R. Chandrashekhar, Secretary in the Department of Information Technology, said the rules were framed to fix the liability on service providers, intermediaries and bodies looking after the details of the users as the government could not allow complete insulation to anyone from any illegitimate activity that involved a body or a person. “The rules were made to define that liability and restrict that liability,” he clarified. He denied that the government intended to restrict free speech through these rules.

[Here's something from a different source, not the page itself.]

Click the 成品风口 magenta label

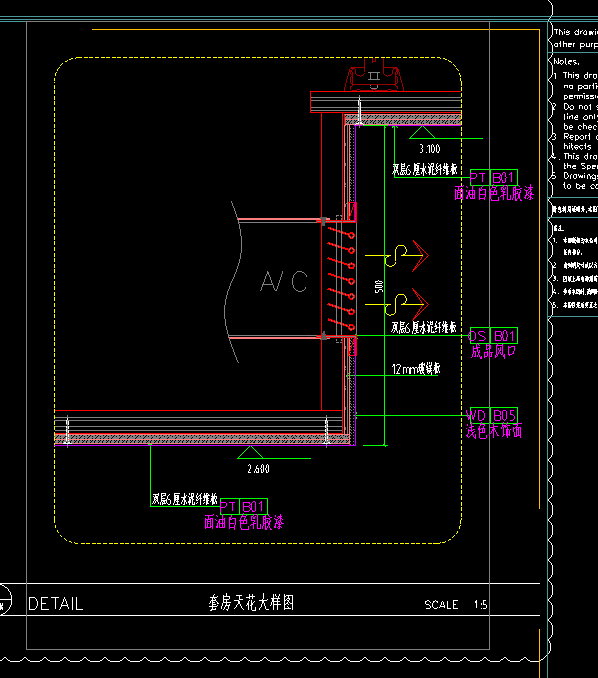[493, 352]
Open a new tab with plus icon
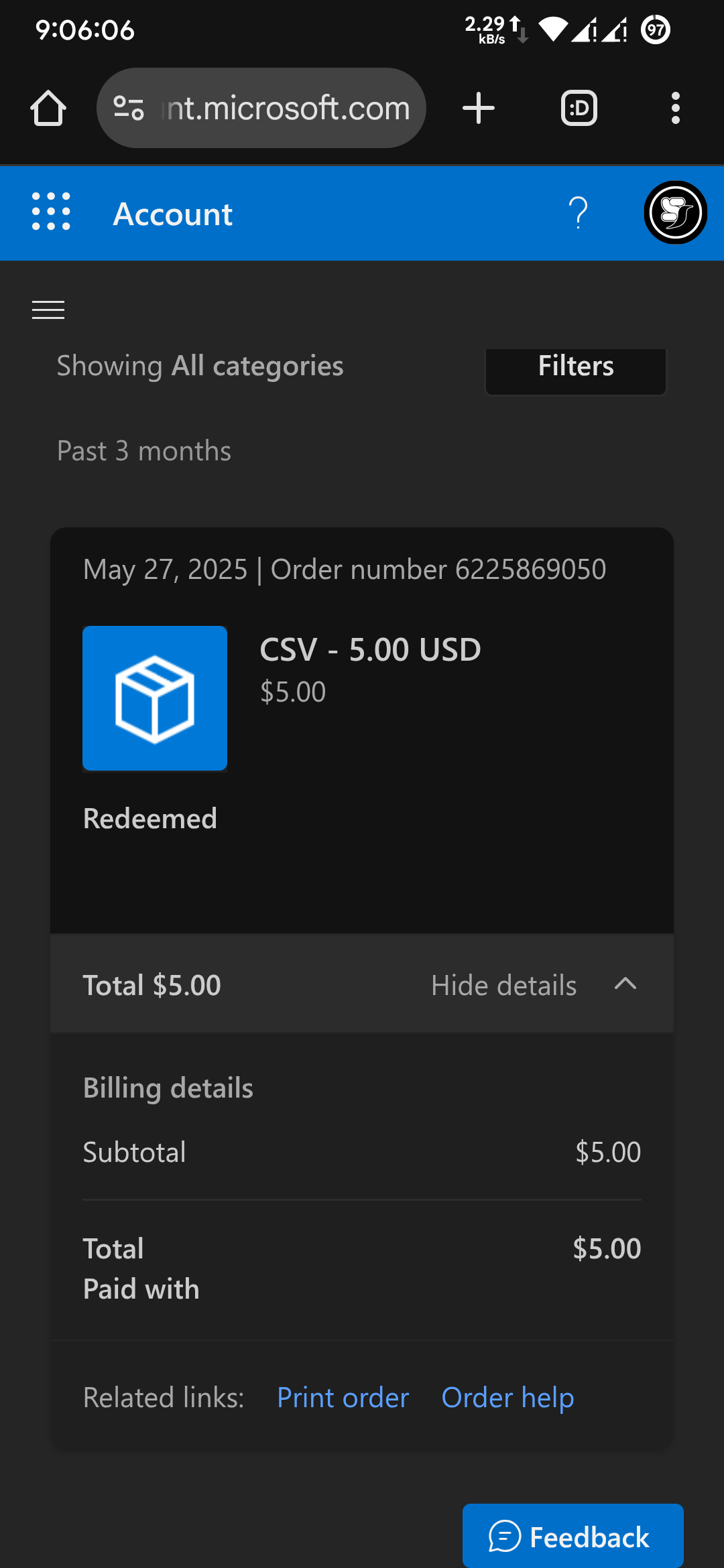The image size is (724, 1568). point(479,108)
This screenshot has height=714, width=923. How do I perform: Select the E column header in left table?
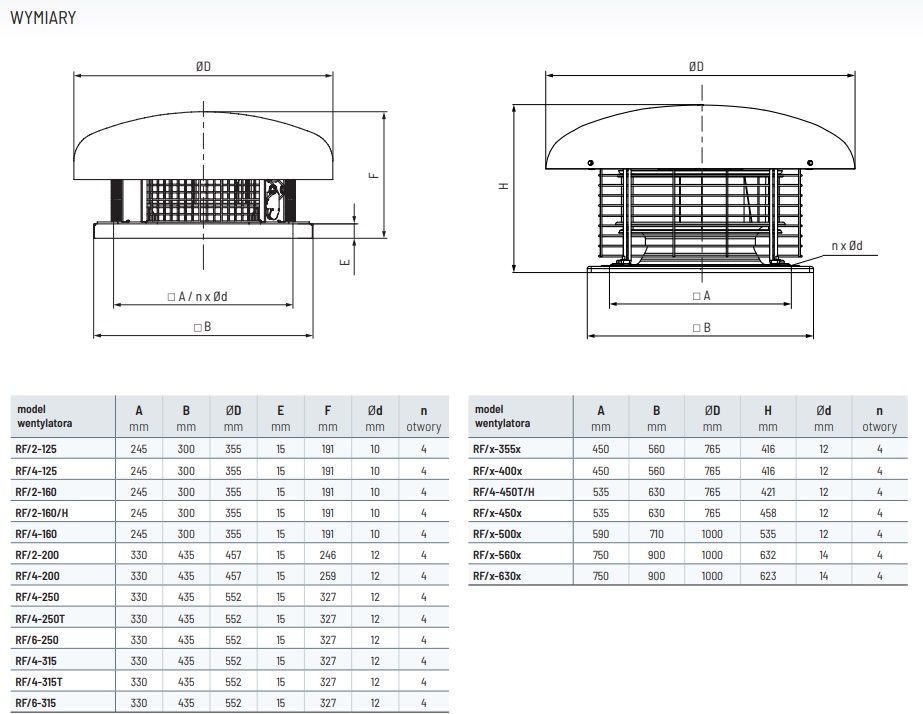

Rule 3 (2) requires that such rules and regulations, terms and conditions or user agreement shall inform users not to host, display, upload, modify, publish, transmit, update or share any information that belongs to another person and to which the user does not have any right to, and is grossly harmful, blasphemous, defamatory, obscene, pornographic, invasive of another’s privacy, hateful, or racially, ethnically objectionable, disparaging, relating or encouraging money laundering or gambling, or otherwise unlawful in any manner whatever.
Powers to censor content
The loose language of this rule, critics fear, can be interpreted widely, and the intermediaries may enjoy extraordinary powers to censor content, resulting in unnecessary restrictions on freedom of expression.
Rule 3 (2) (i) requires the intermediary to ensure that the content posted by the user does not threaten the unity, integrity, defence, security or sovereignty of India, friendly relations with foreign states, or public order or cause incitement to the commission of any cognisable offence or prevent investigation of any offence or is insulting to any other nation. Again, this rule is loosely phrased, and does not explain how the intermediary can conclude that a particular post “threatens to…”.
Rule 3(4) is even more mischievous. It requires that the intermediary, upon obtaining knowledge by itself or being brought to actual knowledge by an affected person in writing or through e-mail signed with electronic signature about any such information as mentioned in Rule 3(2), shall act within 36 hours and work with the user or owner of such information to disable it. Further, the intermediary has also to preserve such information for at least 90 days for investigation.
Rule 3(11) provides the remedy for an aggrieved user. It requires the intermediary to publish on its website the name of the grievance officer and his contact details as well as the mechanism by which users or any victim who suffers as a result of access or usage of computer resource by any person in violation of Rule 3 can notify their complaints. The grievance officer has been asked to redress such complaints within one month from the date of receipt of a complaint. Ironically, the rules do not provide content writers a means to defend their work or appeal a decision by the intermediary to remove content. The absence of natural justice in the rules will make it easy for critics to challenge them legally.
Google has expressed fears that the rules could impede its operations in India as it could become liable for questionable content posted by third parties and suffer great harm in terms of huge fines or other punishment. It is reported that the Indian authorities have asked Google to remove content that speaks ill of leading politicians. The Ministry has denied that it intends to acquire regulatory jurisdiction over content posted on the Web.